TASK DESCRIPTION: Reproduce every line of the following records verbatim, omitting the pictures.

━━━━━━

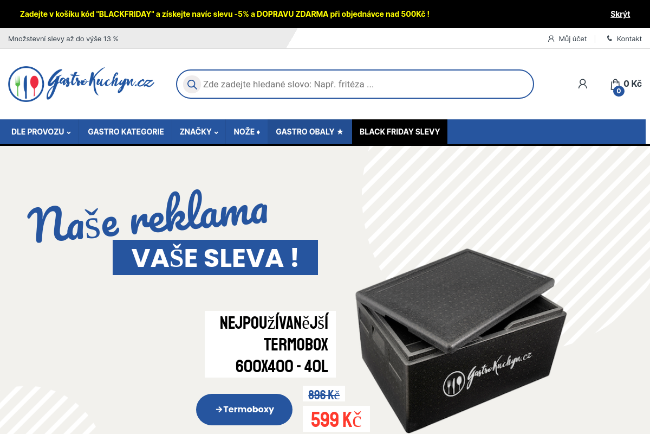Click the phone icon next to Kontakt
Viewport: 650px width, 434px height.
(x=609, y=39)
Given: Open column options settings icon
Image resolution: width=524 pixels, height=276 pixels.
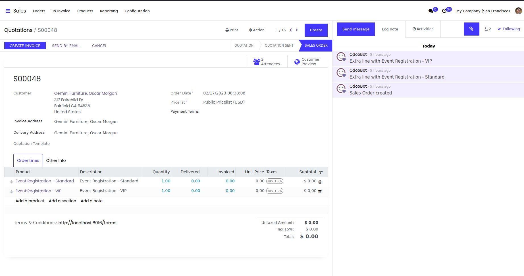Looking at the screenshot, I should click(321, 172).
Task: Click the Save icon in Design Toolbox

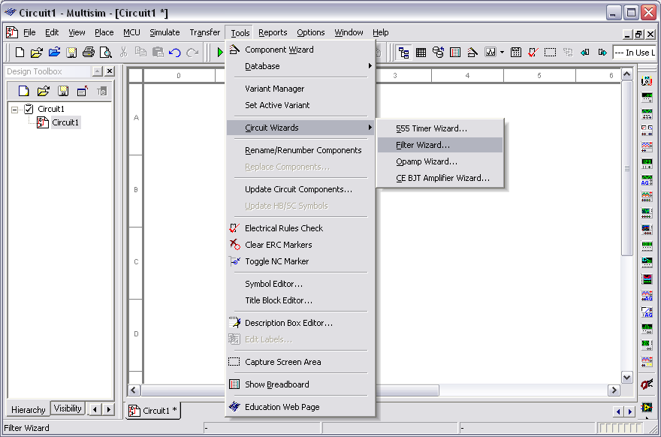Action: (63, 91)
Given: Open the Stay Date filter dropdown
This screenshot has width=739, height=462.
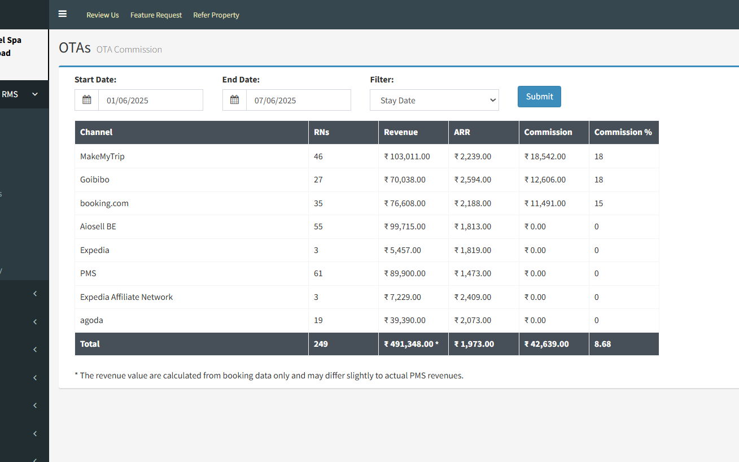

━━━━━━

RESPONSE:
Click the phone icon next to Kontakt
Viewport: 650px width, 434px height.
(x=609, y=39)
Given: Open column options settings icon
Image resolution: width=524 pixels, height=276 pixels.
Looking at the screenshot, I should click(321, 172).
Task: Click the Save icon in Design Toolbox

Action: (63, 91)
Given: Open the Stay Date filter dropdown
This screenshot has width=739, height=462.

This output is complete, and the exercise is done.